The Bengals have paid him that way. He makes $1.2 million a year, and the rumors are the Bengals have moved him up to the $3 million-a-year class, but just haven't announced the new contract yet.

But he ducks all questions about his new contract.

This isn't the first time Esiason has gone through adversity. He experienced a nightmarish, 4-11 season in 1987, when the team was split because of the players' strike and he was the focus of negative attention. The team then came back to get to the Super Bowl the next season.

The Bengals haven't been back, and Esiason said injuries have been one of the main problems.

"The injury cycle has gone through this team the last couple of years like it's been a real bad virus," he said.

Running back Ickey Woods, for example, is on the injured reserve list with a knee injury after being limited to 29 carries in 1989 and 64 last year because of injuries.

Esiason said this year is different from the 1987 disaster, because the team is sticking together.

"This is frustrating, because there are no divisions within this team. Everybody is playing hard for the coach, and the coach is coaching hard for us," he said.

Wyche got some headlines last week when he said that winning isn't everything and that the fans shouldn't live and die with the game.

"I think he was trying to tell our fans that it shouldn't be quite as important for them," Esiason said.

L But its importance hasn't changed for him and his teammates.

"This is our lifeblood, and you get paid to win football games," he said.

Esiason got some headlines earlier this year, when he was quoted as saying that Wyche, who often gets involved in off-the-field crusades, (keeping women reporters out of the locker room was his favorite last season), should focus on football.

Esiason said he made those comments in a positive tone, and they were printed in a negative tone.

"Sam has directed all of his energies this year to football.
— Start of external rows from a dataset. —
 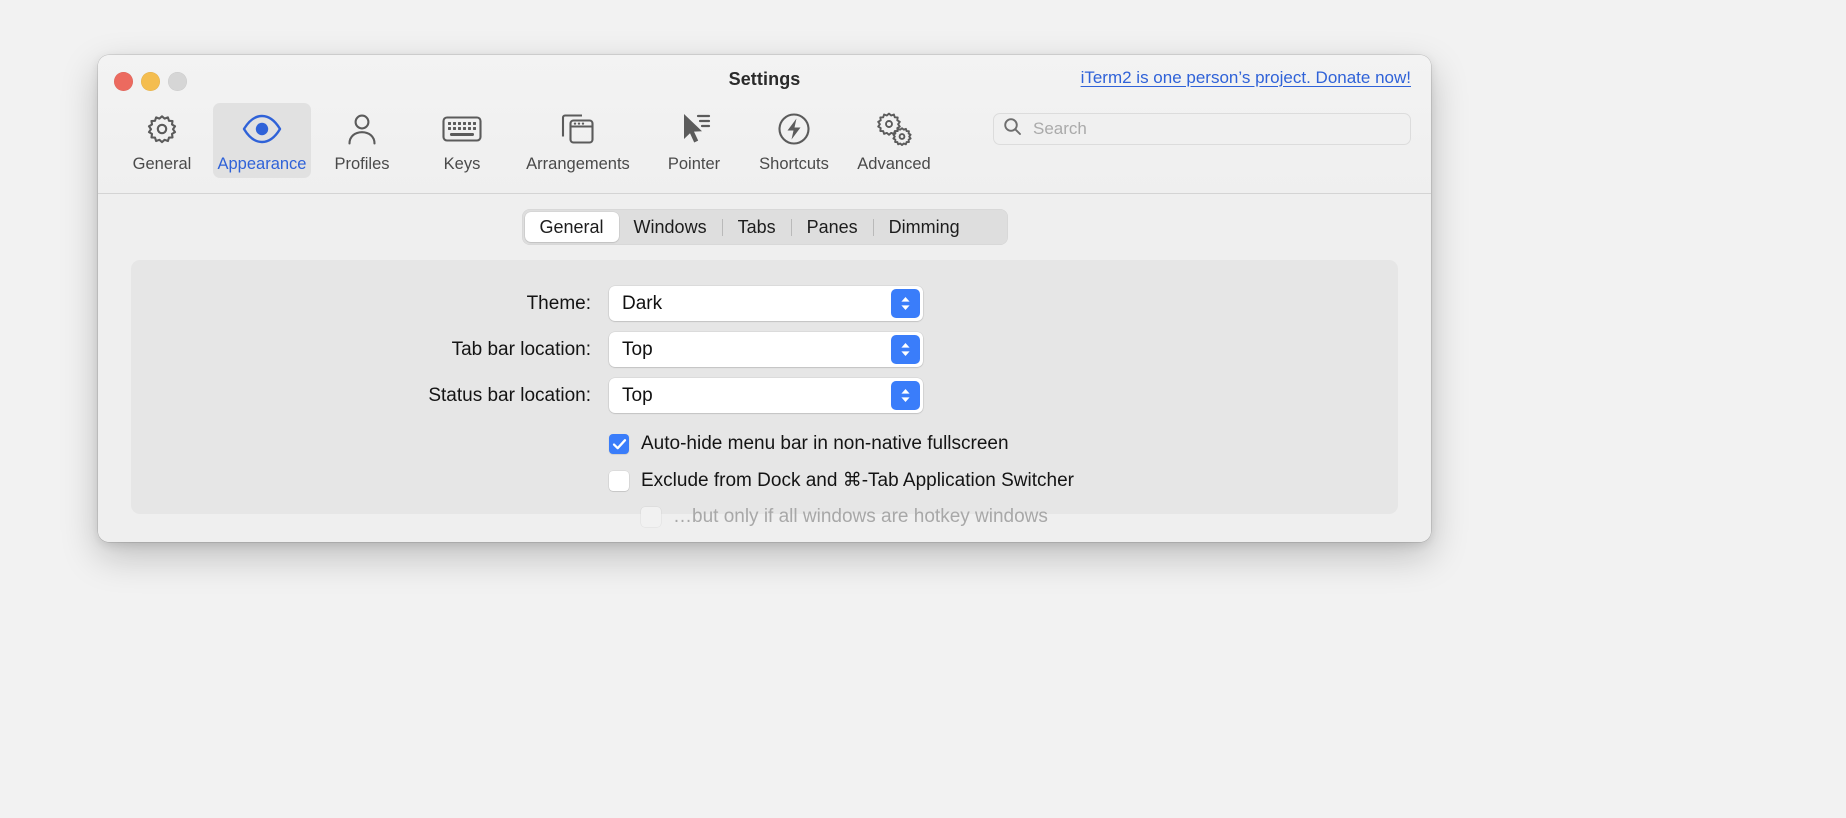 I want to click on form-row-status-bar-location: Status bar location: Top, so click(x=764, y=396).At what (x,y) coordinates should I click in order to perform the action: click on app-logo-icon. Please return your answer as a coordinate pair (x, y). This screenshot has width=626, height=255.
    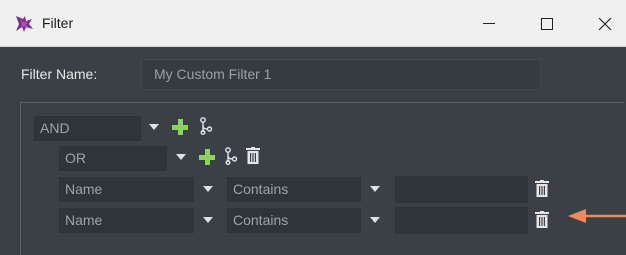
    Looking at the image, I should click on (24, 24).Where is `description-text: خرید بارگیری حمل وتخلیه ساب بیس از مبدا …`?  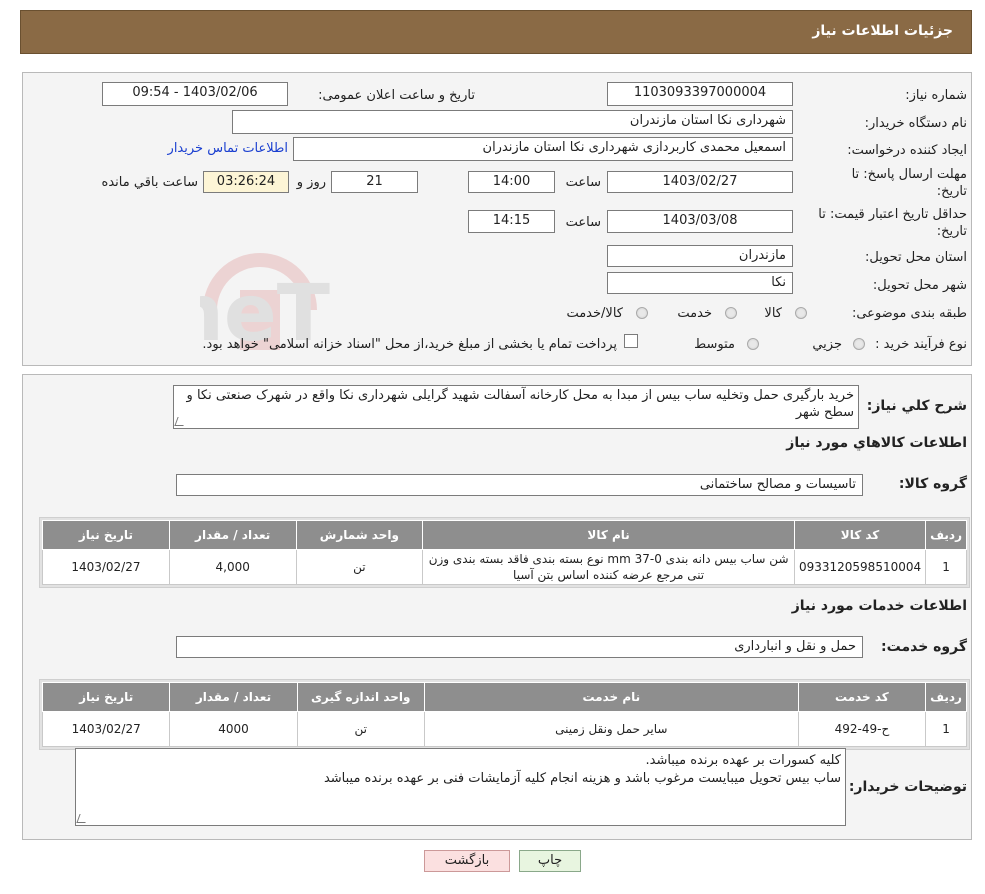
description-text: خرید بارگیری حمل وتخلیه ساب بیس از مبدا … is located at coordinates (520, 404).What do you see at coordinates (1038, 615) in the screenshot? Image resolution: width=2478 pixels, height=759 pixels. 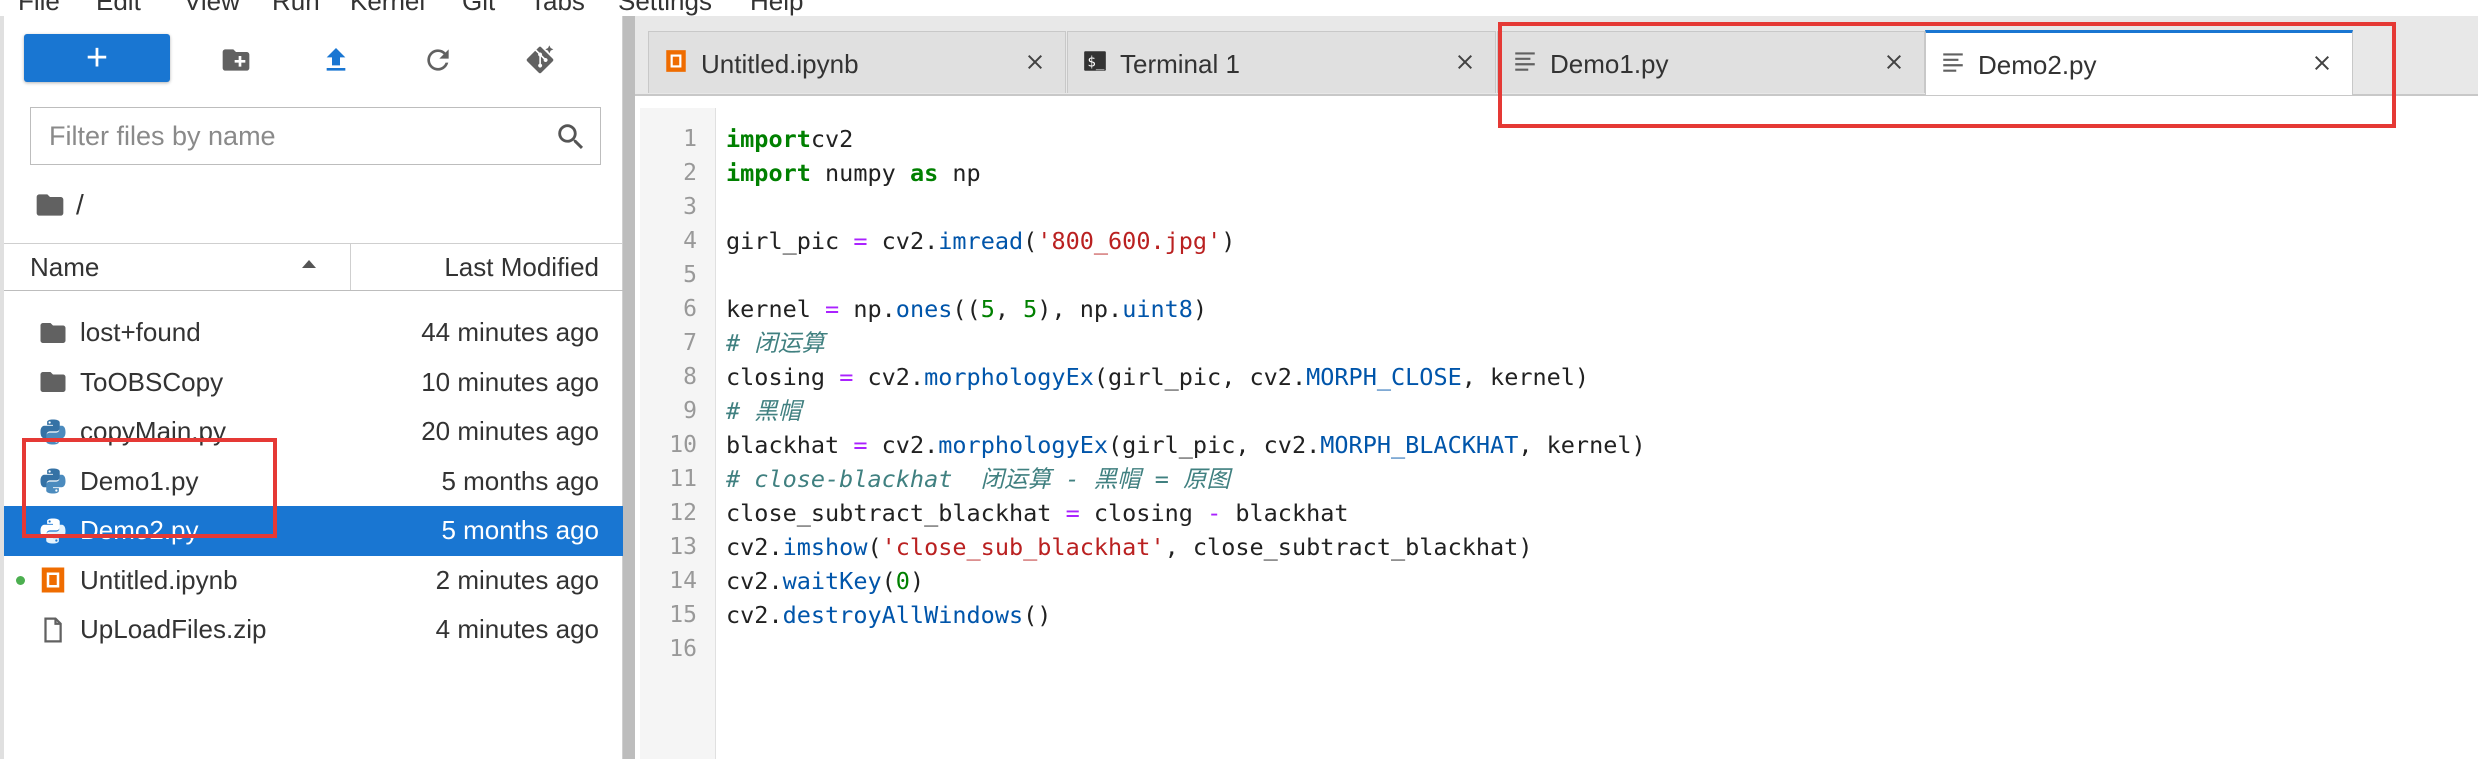 I see `code-token: ()` at bounding box center [1038, 615]. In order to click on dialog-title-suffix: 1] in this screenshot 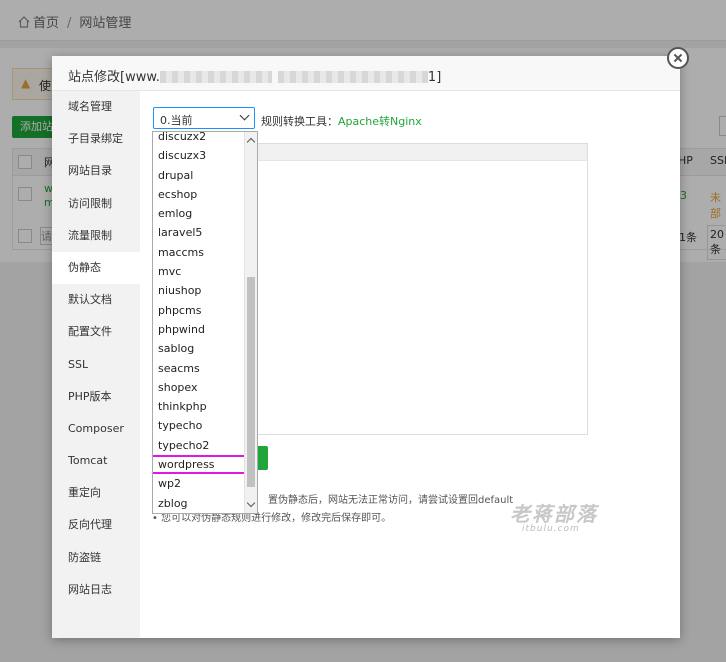, I will do `click(434, 78)`.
He's focused on what he's doing, and he's got his team focused," Esiason said.

Esiason, who credits former Maryland coach Bobby Ross and current Maryland coach Joe Krivak for much of his success, said he still keeps in touch with Krivak and sends him game films.

Now, Esiason faces the challenge of turning the season around.

"I've always taken negatives and tried to work them into positives. Someway, somehow, it's going to turn out OK," he said. "That's the only way I can think right now."